Türkali bu romanı yazdı. Romanda yaşanılanların birçoğunu yaşadı. İşkence gördü, sürgün yedi. Kendisinin hemen hemen bütün romanlarını okudum ve kendisinin bu işte yani bu halka devrim götürme işinde umutsuz olduğunu ve hayal kırıklığı duygusuyla dolu olduğunu her romanında hissettim. Dahası insanın doğasıyla bu yüce devrim olgusunun bağdaşmadığını düşündüğünü bütün romanlarında hissettim. Ben de öyle düşüyorum. “Her Şey Sınıfsal Mı?” başlıklı yazımda belirttiğim üzere liberal düşüncede olan insanların daha yüksek IQ!ya sahip olduklarını ortaya koyan bir araştırma var. 1940’lı yıllarda hepi topu 100, 150 “şehirli” (yani şehirde yaşayan anlamında) enteresan tipin, 15 milyonluk bu üçkâğıtçı köylü toplumuna devrim yaptırabileceğini düşünmek için hakikaten ya aptal ya deli olmak lazım. Özür dileyerek söylüyorum, o 150 kişinin yarısı aptal yarısı da deliydi zaten! Ben de bir dönem –aptal olduğum için- bu düşünceye kapıldım. Sonra IQ seviyem o kadar da kötü değilmiş ki radikal, ütopik siyasi düşüncelerden uzaklaşıp daha liberal düşüncelere yöneldim. Devrimle olmasa bile tarihin doğal akışı içerisinde bütün toplumlar gibi TR toplumu da daha iyi hale gelecek, daha gelişecek. Marksist tarihçi Hobsbawm’a göre TR toplumu dünyada değişime en dirençli toplumlardan biridir. Ben de ekliyorum ki değişime karar verdiği zaman da bunu en hızlı gerçekleştiren toplumlardan biridir. Dengesiz yani. Öngörülemez bir toplum.

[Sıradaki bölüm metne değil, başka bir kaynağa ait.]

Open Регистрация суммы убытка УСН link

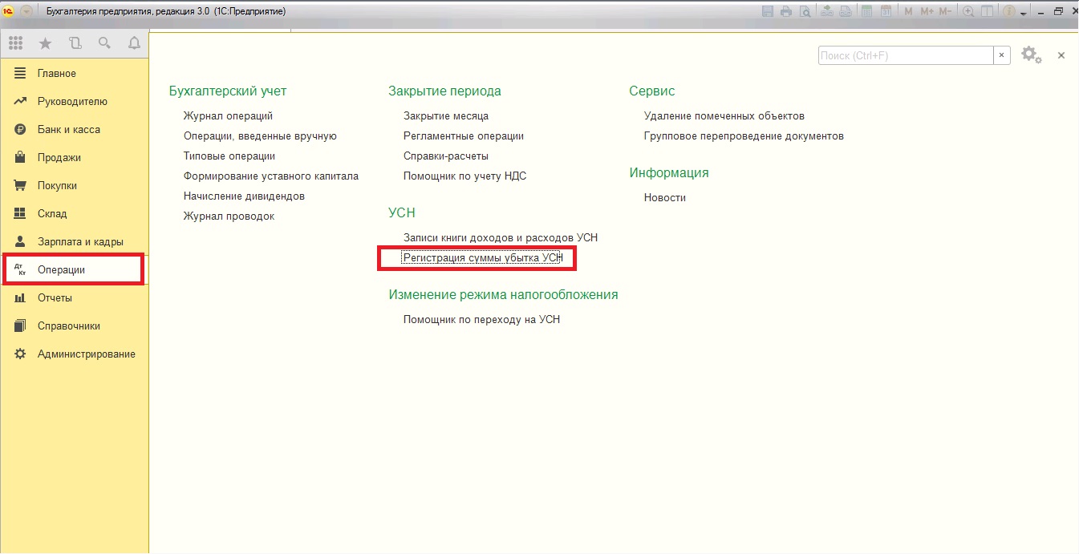(483, 258)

Vedat Türkali de devrimin olmayacağını çok net biliyordu ama gençliğinde onun hayatına büyük anlam ve heyecan katmış bu olayın etkisinden ömür boyu kurtulamadı. Her romanında bu konuyu işledi. Arızalı insan doğasını ortaya koymaya çalıştı her romanında. Nihayet “Güven”le de son noktayı koydu. Ölenler öldü. İstanbul şiirinde “Boşuna çekilmedi bunca acılar” diyordu ama sanki boşuna çekildi der gibiydi her romanında.
(ANADOLU) CİNSELLİ(Ğİ)K
Her romanında işlediği bir diğer konu da cinselliktir. Benim Anadolu cinselliği dediğim şeydir biraz da. Nedir Anadolu cinselliği? 31, kerane, eşek, Aydemir Akbaş’ın mavi slip donu, oğlancılık, kayınço elti görümce kaynana dörtgeni gibi dörtgenler ve ömür boyu devam eden travmalar… Bin bir baskı ve efsaneyle kıstırılmış, maruz olanların hayatlarını oldukça etkileyen bir olgudur Anadolu cinselliği. Kadınlar için ayıp (kendileri de erkekler kadar meraklısı değildirler ya), erkekler için mücadele başlığı, eş cinseller içinse intihar sebebidir “Anadolu” cinselliği. Bu romanda üff üff! Kör tuttuğunu! O yıllarda cinsellik bu kadar serbestçe yaşanmıyordu. Daha doğrusu gizlice yaşanıyordu, insanlık tarihi boyunca yaşandığı gibi. Ama işte bu devrimci insanlar toplumun ön yargılarından “biraz daha” sıyrılmışlardı. Biraz daha ama tamamen değil! Bakire olmadığı için Necla’yla arasına duygusal mesafe koyan anlı şanlı devrimci Turgut’tan hala var. Hobsbawm’ın dediği gibi TR toplumu dünyada değişime en çok direnen toplumlarda biri. Ve benim düşüncemi de tekrarlamak istiyorum: Değişimin kaçınılmaz olduğunu sezdiği anda da inanılmaz bir hızla değişen bir toplum. Yakın zamanda sosyal medya aracılılığıyla yaşanan flört devrimi de bunu kanıtlıyor. Geçen Twitter’da bir türbanlı paylaşımı vardı: “Bekaretimi kaybettim ama onurumu değil!” yazıyordu. Böyle işte. Dünya devrimini kovalayan (özünde köylü) Turgut, devrimci sevgilisine bakire olmadığı için gönül koyuyordu ama 100 yılcık bile geçmeden, Büşra Nur bacı tabuları deviriyordu. En azından dürüstçe… Yakında erkek arkadaşıyla eve çıkan Büşra Nur, ailesini evine iftara çağıracak ve herkes mış gibi yapacak. Bir 50 yıl sonra onu da yapmayacaklar. Büşra Nur’un kızı Alin Su öff öff! Tarih yazacak.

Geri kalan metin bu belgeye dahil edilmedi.